Does anyone know where I can get a RB25 transmission? I've looked all over the place for one but cant find one. Thread title is wrong didnt see the RB26 swap thread.


----------



## trmn8r (Apr 16, 2005)

Big-Reese said:


> Does anyone know where I can get a RB25 transmission? I've looked all over the place for one but cant find one. Thread title is wrong didnt see the RB26 swap thread.


did you try this place


----------



## Pzych0 (Mar 1, 2005)

LOL google ftw


----------



## Big-Reese (Nov 15, 2005)

only place they show that sells that transmission is mckinneys. So I guess thats the onlt place huh?


----------



## OPIUM (Aug 18, 2002)

there are tons of places. Just gotta get your ass on the phone. A good place to call is JHOT exports, and I found this guy in Texas. He's selling the whole motorset but he may know where to get just a trans worth contacting him

http://cgi.ebay.com/ebaymotors/JDM-...33615QQitemZ8013336363QQrdZ1QQsspagenameZWDVW


----------



## Big-Reese (Nov 15, 2005)

Thanks opium. I've looked for awhile but I never thought to call people.


----------



## OPIUM (Aug 18, 2002)

no problem... here is jhot's website http://www.jhotexports.com/ anther good places is http://www.jarcoinc.com/. I've ordered from both of these places with positive results. The problem is that they will have a trans, but aren't willing to sell the motor without it. You could also call a shop I used to work for. Fueleld Performance. (480) 897.0712 I know they have some RB25 motorsets,, but parting them out I'm not sure. Worst they can say is no.


----------



## Big-Reese (Nov 15, 2005)

Well that ebay link you gave me they have a trans for me so I appreciate the help you did for me.


----------



## OPIUM (Aug 18, 2002)

awesome!! congrats and good luck with the swap.

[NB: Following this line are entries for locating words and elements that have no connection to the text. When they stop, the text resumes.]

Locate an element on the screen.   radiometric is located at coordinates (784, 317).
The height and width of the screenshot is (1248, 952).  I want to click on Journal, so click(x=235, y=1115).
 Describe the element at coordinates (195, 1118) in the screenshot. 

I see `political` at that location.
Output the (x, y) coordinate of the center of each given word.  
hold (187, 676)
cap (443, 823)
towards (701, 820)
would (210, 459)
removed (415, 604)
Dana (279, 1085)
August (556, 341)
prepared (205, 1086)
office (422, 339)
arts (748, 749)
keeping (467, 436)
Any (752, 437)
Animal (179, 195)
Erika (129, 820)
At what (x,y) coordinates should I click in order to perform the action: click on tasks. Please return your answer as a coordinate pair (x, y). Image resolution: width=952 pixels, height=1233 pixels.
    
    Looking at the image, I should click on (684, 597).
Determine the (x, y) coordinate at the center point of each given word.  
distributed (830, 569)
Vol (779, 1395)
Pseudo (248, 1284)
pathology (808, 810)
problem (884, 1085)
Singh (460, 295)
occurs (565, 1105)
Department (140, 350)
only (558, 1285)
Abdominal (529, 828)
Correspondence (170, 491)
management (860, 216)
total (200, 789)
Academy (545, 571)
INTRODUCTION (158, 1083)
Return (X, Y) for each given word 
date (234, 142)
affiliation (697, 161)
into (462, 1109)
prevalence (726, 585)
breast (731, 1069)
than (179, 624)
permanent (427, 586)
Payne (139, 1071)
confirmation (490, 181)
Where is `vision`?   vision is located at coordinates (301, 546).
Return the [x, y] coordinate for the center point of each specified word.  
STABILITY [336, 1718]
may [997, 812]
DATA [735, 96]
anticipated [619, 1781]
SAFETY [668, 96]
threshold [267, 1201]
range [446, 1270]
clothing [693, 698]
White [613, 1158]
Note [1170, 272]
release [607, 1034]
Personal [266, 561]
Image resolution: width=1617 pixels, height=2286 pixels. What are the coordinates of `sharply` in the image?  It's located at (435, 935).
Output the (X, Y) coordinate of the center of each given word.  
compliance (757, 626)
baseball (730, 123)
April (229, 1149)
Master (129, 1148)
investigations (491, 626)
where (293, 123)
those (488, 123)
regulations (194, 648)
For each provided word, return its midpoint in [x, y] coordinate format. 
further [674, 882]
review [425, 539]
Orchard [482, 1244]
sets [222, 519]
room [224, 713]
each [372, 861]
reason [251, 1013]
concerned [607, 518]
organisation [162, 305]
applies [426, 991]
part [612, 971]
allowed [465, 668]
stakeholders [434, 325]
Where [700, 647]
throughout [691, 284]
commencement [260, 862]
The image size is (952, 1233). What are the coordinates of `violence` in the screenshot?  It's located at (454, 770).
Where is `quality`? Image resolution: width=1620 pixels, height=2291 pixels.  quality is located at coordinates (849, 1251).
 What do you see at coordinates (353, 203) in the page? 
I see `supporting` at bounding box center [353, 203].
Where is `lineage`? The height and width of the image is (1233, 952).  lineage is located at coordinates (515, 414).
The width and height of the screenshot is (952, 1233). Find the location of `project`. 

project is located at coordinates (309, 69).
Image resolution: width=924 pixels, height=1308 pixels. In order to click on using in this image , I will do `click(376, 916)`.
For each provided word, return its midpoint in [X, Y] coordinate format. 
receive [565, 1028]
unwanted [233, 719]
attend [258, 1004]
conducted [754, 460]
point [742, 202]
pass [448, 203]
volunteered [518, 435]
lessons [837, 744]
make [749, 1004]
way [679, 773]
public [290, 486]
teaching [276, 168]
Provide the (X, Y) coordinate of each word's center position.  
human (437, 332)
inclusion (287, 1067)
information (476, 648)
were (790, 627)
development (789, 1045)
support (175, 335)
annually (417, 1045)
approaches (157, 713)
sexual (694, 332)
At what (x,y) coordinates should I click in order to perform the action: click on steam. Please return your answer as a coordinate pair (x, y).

edit: Make sure that when you get it, that you are getting a 25 trans and not a 20. Sometimes people pull shit like this hoping you are uniformed. Here's the size difference between a 20 vs. 25

20 is obviously the smaller one  Also make sure it has the slave cylinder with it. These are very very very hard to come by. It must have one!!! The 25 and 26 share the same slave cylinder, but no other nissan model in the states shares it. I heard** you can use 300zx parts to re-build it but the 300zx nor any other nissan have the same slave cylinder to date


----------